4. Housing is a right! Stop all foreclosures and evictions. Move the homeless and those in overcrowded housing into housing already vacated due to foreclosures and the falling real estate market. Massive public works projects to build adequate housing for all, and put people to work doing socially necessary construction, must be financed by a banking industry nationalized and coordinated under workers’ control.
5. Quality universal public education at no charge from daycare and pre-school through the graduate level. Working people know that without a good education, our children have no future. To confront the current economic and environmental crisis, everyone’s intellectual potential must be cultivated. Through education we can build a rational economy and divest the world of poverty and drudgery. Education should be under the control of teachers, parents, and students old enough to participate. In that way, we will assure quality education and not the miseducation, overtesting, and ruling class propaganda that currently plague our public schools.
6. Quality free universal health care at no charge from prenatal to the grave is long overdue. Each person must be given access to the benefit of medical science and current treatment options. Insurance companies must have no “place at the table”; the only way to provide health care for all is to divest it of the profit motive. To accomplish democratic health care, all medical institutions must be placed under worker (Doctor, Nurses, Staff) control with community/patient participation.
7. End attacks on undocumented workers! End the ICE raids! Full citizenship rights for all workers! To end capital flight through working class solidarity across borders, we demand: Same work, same contract, same wages and working conditions! Down with the maquiladoras! Open all the borders. For the right of all workers to cross the borders and seek work and establish their homes without restrictions and arrests. Free all detained undocumented workers!

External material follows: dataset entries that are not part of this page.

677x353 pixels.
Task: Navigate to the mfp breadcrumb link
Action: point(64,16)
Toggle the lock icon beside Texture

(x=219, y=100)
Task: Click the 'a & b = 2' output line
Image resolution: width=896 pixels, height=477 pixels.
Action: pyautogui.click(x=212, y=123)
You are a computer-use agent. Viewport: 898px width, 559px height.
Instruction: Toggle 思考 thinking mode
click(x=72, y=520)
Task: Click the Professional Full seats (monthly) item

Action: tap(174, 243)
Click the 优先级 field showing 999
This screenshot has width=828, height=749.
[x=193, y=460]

8. US troops out of Iraq, Afghanistan, Pakistan and the rest of the world. Down with imperialist oppression! The defeat of imperialism is a victory for workers and the oppressed in the world.
9. We cannot count on Obama and the capitalists to clean up the environment and prevent catastrophic climate change. For them, profit always comes before the environment and the need of the workers. But t The time to stop climate change is running out. The working class must combine its struggle against capitalist exploitation, and against the current economic crisis, with environmental consciousness. We must fight for workers’ control of industry in order to transform the current, outmoded technology of industrial production to totally green and sustainable technology.

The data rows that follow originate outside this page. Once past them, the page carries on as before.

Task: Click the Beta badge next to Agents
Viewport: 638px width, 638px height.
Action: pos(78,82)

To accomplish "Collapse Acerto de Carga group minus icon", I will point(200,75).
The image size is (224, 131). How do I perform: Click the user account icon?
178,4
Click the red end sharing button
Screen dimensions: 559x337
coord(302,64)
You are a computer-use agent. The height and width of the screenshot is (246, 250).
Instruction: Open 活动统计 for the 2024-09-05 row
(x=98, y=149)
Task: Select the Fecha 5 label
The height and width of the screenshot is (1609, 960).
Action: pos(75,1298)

10. Break with the Democrats. No cross-class coalitions with Democrats and pro-capitalist Green Party politicians. For a struggle to replace the union bureaucracies that give our dues to the capitalist Democratic Party. Fight for the political independence of the working class! We need to build a figheting workers’/labor party based on democratically run unions and organizations of the oppressed and the unemployed.
11. Build a workers’ government that can and will implement and defend all of these proposals. To accomplish our goals, working people need their own government. If we allow the capitalists to control the state via their government, they will continue to attack and ultimately destroy the few social gains we have won in the past that still remain today (social security, medicare). To defend our gains, we need workers’ power.